Markdown and Org-Mode#
If you paid attention, my cover picture for this story actually contains some meaning. And it has a unicorn (the logo of org-mode), and markdown logo too.
I haven’t mentioned that yet, because that does not matter, actually.
At some point, pretty quickly, I realised that there’s no point in having plain-old txt files, if I can have markdown files. It’s the same, only it has some markup. You can make text bold, or italic, or your header bigger, or, idk, have lists. You still have all the benefits of a txt
-file, and you can open it with any notepad.exe
-like application. Yet, if you want it, you can render it as an html page, very easily.
All of my notes are in markdown. There are other (better) systems available, org-mode, reStructuredText, Textile, and AsciiDoc being the most popular ones.
- You can explore Lightweight markup language Wikipedia article for more.
At some point in life, I realised org-mode is a million times better than markdown. I delved into its documentation, learned the new things and almost embraced Emacs, an abomination of a text-editor (for me).
- I was saved by SpaceMacs, which I was using, for a while.
Org-mode brought its challenges. One of which is being not-so-popular among normies.
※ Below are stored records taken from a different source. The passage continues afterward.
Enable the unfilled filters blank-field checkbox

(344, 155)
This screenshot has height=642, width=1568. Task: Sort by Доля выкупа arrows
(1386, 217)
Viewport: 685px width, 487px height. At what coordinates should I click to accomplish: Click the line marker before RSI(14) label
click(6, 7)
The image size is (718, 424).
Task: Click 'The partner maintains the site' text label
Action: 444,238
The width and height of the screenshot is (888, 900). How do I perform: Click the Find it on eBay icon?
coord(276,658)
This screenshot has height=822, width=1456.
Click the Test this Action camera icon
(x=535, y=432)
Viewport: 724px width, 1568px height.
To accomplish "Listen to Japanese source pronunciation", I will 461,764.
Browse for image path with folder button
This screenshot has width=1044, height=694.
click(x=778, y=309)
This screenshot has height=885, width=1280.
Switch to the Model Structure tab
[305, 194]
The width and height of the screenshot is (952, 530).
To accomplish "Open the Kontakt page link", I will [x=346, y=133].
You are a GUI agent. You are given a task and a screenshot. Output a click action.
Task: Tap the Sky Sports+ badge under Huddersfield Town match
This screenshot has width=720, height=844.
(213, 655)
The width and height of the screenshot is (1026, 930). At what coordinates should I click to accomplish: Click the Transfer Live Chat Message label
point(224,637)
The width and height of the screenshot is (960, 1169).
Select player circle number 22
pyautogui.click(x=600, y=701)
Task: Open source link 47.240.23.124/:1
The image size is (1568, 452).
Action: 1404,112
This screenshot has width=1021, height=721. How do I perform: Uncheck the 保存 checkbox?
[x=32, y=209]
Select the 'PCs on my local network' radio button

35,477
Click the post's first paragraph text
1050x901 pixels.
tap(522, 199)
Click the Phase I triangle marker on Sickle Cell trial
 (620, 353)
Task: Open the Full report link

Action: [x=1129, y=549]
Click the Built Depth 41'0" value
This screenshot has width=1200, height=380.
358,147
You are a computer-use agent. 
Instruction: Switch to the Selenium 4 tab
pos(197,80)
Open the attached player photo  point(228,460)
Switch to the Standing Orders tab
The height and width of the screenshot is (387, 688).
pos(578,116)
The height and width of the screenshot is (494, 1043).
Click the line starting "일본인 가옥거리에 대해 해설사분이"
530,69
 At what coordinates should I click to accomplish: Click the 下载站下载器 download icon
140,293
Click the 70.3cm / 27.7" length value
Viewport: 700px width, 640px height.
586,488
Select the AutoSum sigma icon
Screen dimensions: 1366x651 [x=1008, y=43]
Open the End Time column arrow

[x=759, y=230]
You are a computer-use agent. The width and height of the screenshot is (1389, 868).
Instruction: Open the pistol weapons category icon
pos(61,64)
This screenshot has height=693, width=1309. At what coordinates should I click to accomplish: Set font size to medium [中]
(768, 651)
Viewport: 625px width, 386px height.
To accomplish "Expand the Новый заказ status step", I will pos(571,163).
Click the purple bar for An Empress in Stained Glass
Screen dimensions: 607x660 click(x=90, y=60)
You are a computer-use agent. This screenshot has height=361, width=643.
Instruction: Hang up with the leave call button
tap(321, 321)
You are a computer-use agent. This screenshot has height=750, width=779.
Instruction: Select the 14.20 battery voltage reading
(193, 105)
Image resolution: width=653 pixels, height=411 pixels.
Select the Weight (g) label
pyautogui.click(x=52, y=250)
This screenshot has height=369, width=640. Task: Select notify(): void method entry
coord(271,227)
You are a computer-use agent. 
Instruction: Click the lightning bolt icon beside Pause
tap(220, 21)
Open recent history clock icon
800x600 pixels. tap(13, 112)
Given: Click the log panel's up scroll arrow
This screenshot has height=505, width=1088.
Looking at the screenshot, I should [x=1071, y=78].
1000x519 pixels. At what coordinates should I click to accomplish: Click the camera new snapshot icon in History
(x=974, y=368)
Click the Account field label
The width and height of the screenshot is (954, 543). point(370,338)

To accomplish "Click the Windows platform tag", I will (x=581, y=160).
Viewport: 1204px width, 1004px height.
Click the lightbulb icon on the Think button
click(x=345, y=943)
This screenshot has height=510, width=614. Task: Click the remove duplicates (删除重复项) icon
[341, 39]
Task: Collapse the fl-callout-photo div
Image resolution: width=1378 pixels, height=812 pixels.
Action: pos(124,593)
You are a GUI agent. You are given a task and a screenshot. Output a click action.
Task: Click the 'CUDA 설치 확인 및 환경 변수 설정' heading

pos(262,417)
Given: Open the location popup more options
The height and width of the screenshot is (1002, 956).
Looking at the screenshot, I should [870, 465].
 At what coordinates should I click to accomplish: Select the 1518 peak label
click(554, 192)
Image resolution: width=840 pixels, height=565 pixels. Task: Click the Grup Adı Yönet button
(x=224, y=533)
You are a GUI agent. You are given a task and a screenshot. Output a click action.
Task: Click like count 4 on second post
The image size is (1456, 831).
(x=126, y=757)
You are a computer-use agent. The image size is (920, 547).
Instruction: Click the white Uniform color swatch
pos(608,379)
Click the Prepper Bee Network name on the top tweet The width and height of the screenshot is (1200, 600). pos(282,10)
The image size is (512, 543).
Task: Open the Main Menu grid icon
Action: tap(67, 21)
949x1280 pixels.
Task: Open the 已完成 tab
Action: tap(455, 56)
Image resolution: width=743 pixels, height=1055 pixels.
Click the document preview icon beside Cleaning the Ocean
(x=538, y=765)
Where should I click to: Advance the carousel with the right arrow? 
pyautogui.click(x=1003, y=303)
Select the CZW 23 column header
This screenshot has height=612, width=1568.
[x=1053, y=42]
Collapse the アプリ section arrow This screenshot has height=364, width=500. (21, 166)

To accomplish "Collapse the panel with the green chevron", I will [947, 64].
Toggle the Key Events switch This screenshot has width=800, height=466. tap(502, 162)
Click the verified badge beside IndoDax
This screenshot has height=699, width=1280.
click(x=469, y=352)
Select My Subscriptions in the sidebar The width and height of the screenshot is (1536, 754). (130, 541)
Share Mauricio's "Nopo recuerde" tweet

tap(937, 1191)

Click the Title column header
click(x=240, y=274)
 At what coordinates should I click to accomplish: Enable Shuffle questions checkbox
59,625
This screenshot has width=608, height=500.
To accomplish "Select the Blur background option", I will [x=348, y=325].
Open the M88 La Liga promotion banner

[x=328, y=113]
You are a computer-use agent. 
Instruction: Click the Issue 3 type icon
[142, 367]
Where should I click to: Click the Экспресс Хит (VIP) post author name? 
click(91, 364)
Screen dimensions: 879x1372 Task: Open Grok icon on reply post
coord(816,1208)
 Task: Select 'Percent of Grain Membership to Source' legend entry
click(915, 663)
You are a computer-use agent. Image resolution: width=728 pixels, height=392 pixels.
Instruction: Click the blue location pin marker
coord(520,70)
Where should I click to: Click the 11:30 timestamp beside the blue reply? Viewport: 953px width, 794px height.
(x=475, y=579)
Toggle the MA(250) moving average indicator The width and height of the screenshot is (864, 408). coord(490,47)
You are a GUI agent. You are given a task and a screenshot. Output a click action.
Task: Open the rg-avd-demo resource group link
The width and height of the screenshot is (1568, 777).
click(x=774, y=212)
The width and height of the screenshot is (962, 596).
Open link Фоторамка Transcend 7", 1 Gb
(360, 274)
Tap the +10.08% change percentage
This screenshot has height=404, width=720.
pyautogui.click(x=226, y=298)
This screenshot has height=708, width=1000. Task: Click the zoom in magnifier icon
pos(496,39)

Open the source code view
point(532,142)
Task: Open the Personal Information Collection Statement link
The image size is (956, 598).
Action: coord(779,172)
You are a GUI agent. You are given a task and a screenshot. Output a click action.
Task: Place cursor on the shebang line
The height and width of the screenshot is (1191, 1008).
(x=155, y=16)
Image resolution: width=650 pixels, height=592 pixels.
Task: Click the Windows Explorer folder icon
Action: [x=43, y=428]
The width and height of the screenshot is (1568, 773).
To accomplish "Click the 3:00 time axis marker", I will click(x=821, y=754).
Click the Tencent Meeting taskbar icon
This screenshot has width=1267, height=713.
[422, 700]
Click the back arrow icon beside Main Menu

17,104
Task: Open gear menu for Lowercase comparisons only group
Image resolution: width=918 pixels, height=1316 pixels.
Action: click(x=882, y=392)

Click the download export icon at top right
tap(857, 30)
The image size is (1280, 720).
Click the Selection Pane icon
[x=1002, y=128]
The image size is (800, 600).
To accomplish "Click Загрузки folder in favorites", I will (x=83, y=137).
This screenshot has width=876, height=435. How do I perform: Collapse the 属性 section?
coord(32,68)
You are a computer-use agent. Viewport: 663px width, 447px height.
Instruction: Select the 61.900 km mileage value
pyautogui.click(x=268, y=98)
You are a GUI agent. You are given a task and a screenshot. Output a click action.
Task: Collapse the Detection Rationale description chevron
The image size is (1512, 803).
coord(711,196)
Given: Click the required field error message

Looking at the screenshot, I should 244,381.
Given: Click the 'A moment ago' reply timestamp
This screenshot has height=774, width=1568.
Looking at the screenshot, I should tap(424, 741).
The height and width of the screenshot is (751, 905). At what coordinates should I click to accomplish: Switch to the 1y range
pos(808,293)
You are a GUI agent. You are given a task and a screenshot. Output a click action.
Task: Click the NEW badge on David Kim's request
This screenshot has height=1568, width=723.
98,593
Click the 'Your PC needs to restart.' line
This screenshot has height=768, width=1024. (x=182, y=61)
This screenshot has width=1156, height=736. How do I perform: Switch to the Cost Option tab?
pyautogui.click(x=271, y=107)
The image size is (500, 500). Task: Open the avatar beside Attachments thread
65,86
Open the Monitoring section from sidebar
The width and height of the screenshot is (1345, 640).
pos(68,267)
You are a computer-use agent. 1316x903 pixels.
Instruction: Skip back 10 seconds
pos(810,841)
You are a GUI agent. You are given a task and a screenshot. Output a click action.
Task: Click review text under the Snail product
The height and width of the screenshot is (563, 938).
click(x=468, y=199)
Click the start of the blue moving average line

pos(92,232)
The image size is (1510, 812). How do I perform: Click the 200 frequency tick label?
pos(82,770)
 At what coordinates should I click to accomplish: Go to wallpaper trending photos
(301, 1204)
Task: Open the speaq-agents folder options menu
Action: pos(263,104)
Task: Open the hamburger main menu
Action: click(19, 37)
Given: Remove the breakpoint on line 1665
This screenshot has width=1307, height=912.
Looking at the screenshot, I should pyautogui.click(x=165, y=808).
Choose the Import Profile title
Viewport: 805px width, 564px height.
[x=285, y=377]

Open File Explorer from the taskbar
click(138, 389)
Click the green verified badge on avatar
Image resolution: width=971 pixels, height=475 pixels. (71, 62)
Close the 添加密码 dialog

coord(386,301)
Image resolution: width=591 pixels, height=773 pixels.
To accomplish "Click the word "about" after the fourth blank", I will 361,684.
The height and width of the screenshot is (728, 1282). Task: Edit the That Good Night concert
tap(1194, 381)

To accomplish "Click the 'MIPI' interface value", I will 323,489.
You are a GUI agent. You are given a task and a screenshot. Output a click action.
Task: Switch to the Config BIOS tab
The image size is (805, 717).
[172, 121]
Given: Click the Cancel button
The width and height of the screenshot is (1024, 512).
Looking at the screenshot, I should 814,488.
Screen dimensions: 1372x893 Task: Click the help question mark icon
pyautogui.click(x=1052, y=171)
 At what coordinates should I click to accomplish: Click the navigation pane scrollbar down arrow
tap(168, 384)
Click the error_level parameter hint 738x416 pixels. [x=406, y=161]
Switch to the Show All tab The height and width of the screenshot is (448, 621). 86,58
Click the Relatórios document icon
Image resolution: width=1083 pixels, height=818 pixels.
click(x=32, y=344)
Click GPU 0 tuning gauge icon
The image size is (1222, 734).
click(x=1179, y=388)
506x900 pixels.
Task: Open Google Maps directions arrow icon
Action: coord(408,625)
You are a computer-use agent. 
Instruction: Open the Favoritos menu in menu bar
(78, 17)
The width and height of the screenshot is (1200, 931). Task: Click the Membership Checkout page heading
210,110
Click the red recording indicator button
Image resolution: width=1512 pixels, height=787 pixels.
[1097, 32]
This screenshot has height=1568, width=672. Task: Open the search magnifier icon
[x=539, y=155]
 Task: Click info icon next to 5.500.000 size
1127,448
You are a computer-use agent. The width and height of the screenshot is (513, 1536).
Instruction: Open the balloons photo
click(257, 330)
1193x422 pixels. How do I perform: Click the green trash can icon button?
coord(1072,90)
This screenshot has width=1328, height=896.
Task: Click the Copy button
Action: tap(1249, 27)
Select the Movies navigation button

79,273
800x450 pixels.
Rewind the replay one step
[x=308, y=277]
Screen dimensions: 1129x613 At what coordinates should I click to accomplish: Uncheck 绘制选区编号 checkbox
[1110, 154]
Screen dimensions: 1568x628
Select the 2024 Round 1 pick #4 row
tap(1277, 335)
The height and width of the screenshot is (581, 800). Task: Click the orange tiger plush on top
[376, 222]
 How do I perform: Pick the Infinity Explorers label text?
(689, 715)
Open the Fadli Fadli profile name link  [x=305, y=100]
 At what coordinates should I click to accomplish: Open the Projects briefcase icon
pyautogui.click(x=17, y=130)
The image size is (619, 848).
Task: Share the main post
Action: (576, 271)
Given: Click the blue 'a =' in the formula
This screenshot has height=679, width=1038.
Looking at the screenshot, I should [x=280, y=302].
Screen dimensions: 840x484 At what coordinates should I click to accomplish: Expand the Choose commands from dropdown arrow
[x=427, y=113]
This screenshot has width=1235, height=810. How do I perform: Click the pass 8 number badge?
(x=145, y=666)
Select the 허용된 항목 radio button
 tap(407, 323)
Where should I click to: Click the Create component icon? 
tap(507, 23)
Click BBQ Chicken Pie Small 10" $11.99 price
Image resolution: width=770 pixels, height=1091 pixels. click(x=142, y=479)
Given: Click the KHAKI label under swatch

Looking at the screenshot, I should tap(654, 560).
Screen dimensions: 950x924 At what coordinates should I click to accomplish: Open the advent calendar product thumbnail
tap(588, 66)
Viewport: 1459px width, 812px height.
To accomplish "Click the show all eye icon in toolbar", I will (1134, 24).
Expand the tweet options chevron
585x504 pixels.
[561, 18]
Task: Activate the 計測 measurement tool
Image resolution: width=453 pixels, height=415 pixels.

I won’t even call it too nerdy, yet it’s much less popular. You’ll find less software working with it.
More likely you need to be a emacs person, which I’m not. I’m a vim-person.
So at some point, with a heavy heart, I switched back to markdown.
Not for long.
HTML#
Half a year ago, when things at my city-farm became more relaxed, I came back to finish the developing of my own website (the one you read right now).
Upon doing that, I realised, I can easily split it into a constellation of websites. Now, I have this website as my primary blog, and I have others, satellite blogs too.
- To follow the stories for each of them, follow the tag projects.
Naturally, I realised, that most of my notes can easily be public. There are no secrets or private information. It’s mostly some topic-related notes. So I decided to actually divide them by topic, wrecking my previous monorepo architecture.
Turned out, it was the best decision for my notes. As with this new approach, I gave my notes priorities. This website is the priority number one. I expect that if someone searches for my name, they end up here. Also, I expect some online people who’d like to get to know me better, to explore this project first. I try to make it magazine-like glossy.
Other projects are less polished, yet they are of a tremendous value for me. They allow me to keep this blog clean and tidy.
- As the grand example is the links project. It’s a trash bin of links. They were actually making my notes repository polluted with the things I don’t need actually. Yet, sometimes, very occasioanally, I’d like to find something (either for myself, or to show someone else). And it’s there. For me, it’s the fastest way of managing bookmarks I don’t need at hands. I don’t expect anyone to follow that project, or even visit it. However, I made it public and not local, because I see no sensitive information there. It’s just a repository of various links. I can search them from everywhere, from any computer connected to the internet. Quite useful, right?
- Also, there is a counter-example of the project on the opposite side, imagination project. It’s not even a collection of notes. It’s my attempt at creating a series of entries with just one common topic, imagination.
All these websites have one common thing, they focus on something. As the example of focus, I’d highlight these projects:
- parenting is my public notes from my journey as a parent.
- fit is its counterpart, for my exploration of nutrition and physical exercises to keep myself healthy and strong.
- Parenting is an underestimated and exhaustive job. It mostly thankless, because you do it not for the sake of acknowledgement, or expecting something in return. You do it for yourself, mostly. And your kid too. And for the society, to a lesser degree.
[To be finished]
I realised this topic is so deep, I probably need more time and effort to complete it. As you may see, creating html websites is my preffered way of taking notes. Most of them can be public, so it allows me to manage the knowledge more efficiently.